实验结果表明，PCR法生产CpG DNA片段，扩增出的目的条带与理论大小一致，且优化条件后，非目的条带的含量很少。为能更方便地进行PCR反应，本发明用未经纯化的PCR产物做模板，采用与质粒模板相同的反应条件和循环参数进行PCR扩增，获得了与质粒模板相当的产量和纯度的PCR产物。这样就不需要生产重组质粒，进一步降低了生产成本。本发明选择了不同的循环数，最大限度地提高PCR产量。本发明以基因工程法制备的特有的重组质粒为模板，并设计特异的通用引物，以PCR法生产含CpG DNA片段，使大规模工业化、低成本生产CpG DNA片段成为现实。以第二重组质粒为模板，加入通用的上、下游特异引物，能扩增出大小约240bp的CpG DNA片段；以第三重组质粒PCPG123/T为模板，加入通用的上、下游特异引物，能扩增出大小约300bp的CpG DNA片段，扩增出的CpG DNA片段与理论值一致。
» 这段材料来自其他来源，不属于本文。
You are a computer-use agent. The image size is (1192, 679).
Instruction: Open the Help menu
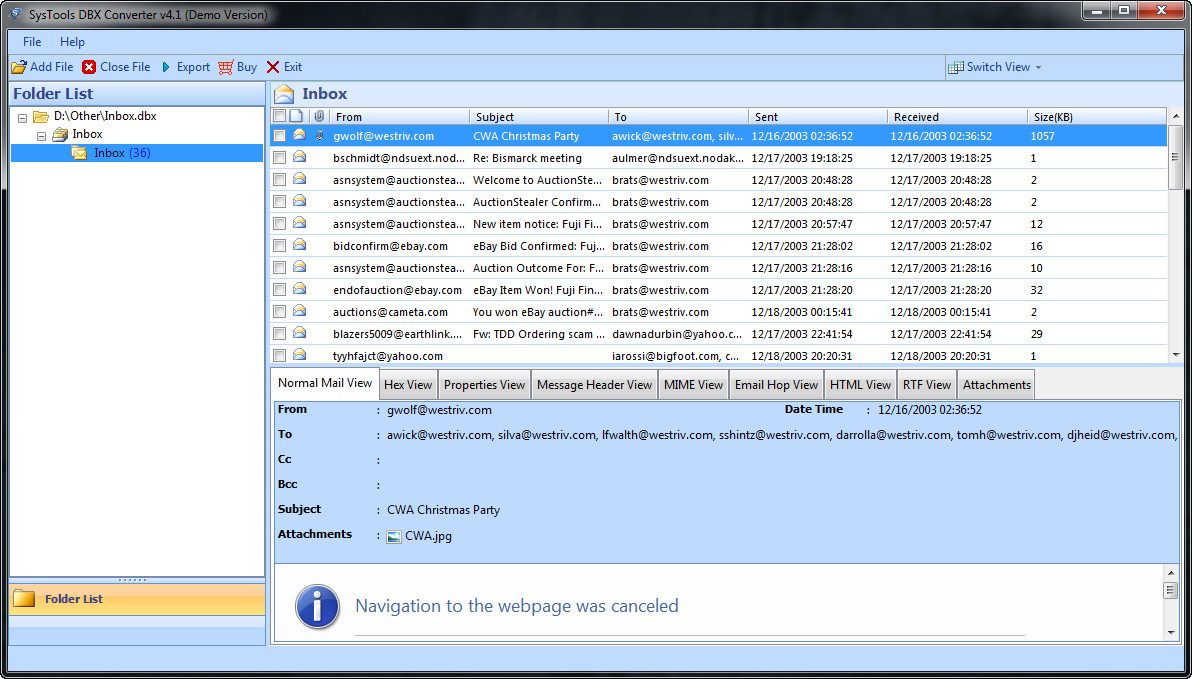point(72,42)
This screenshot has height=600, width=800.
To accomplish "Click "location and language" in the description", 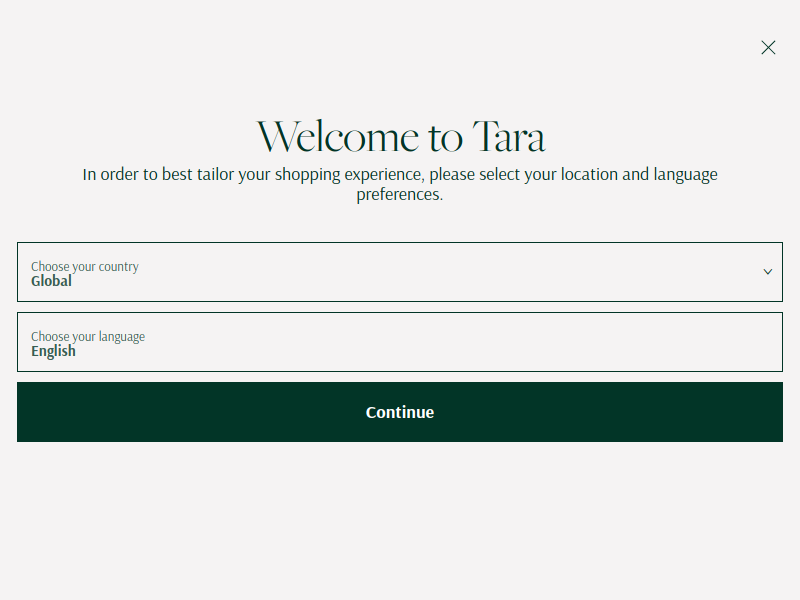I will (639, 174).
应用外周血单个核细胞培养、[3H]-脱氧胸苷掺入检测法、以刺激指数(SI值)为检测指标，比较了CpG DNA片段刺激猪外周血单个核细胞增殖的作用。结果表明含CpG DNA片段对猪外周血单个核细胞均具有良好的免疫刺激活性，SI＞4-5。配合疫苗使用，提高疫苗的免疫效果，并能有效避免现常用佐剂中造成的炎症反应等不良副作用。本佐剂生产成本低廉，适于工厂化生产。与现有技术相比，具有以下优点和积极效果①本发明所提供PCR法生产CpG DNA片段，将对猪具有良好免疫刺激活性的CpG ODN D19、D28和2006串联在一起，其中D型CpG ODN D19、D28能中等程度的刺激猪外周血单个核细胞的增殖，且能分泌高水平的IFN-γ；K型ODN 2006能最高水平的刺激猪PBMC的增殖，K型和D型的串联，能取长补短，提高CpG佐剂的效能。②本发明所提供的PCR法生产CpG DNA片段，仅含有CpG DNA核心序列，无其它无关序列，避免了非特异性序列对CpG DNA免疫刺激活性的干扰。③本发明所提供的PCR法生产CpG DNA片段，所采用PCR方法为成熟的DNA体外合成法，仅需加入模板、dNTP、缓冲液和聚合酶，即可在PCR仪上生产，工艺简单，成本低廉，符合于大规模工业化生产的需要。极大地降低了CpG ODN的生产成本。④对牛、鸡、马的研究清楚地显示CpG ODN能增强并能调节对抗原的Th1型或Th2型的免疫反应。因此，CpG ODN作为动物疫苗的新型、高效免疫佐剂是有充实证据的。和大多数用于动物疫苗的佐剂不同，CpG ODN没有引起家畜注射部位的局部炎症反应，按10毫克/公斤体重剂量注射CpG ODN，猴子没有产生明显的局部病变。


图1是CpG片段重组克隆战略图。
图2是重组质粒琼脂糖凝胶电泳图。
图3是第一重组质粒PCPG1/T负链序列分析图及其序列。
图4是第二重组质粒PCPG12/T正链序列分析图及其序列。
图5是第三重组质粒PCPG123/T正链序列分析图及其序列。
图6质粒PCPG12/T的PCR产物。
图7质粒PCPG123/T的PCR产物。
实施例实施例1一种能促进畜禽疫苗效价的含CpG DNA畜禽疫苗佐剂的PCR制备方法，第一步基因重组质粒的制备根据由序列为5’----GGTGCATCGATGCAGGGGGG---3’、5’----GGTGCGTCGATGCAGGGGGG---3’及5’---TCGTCGTTTTGTCGTTTTGTCGTt---3’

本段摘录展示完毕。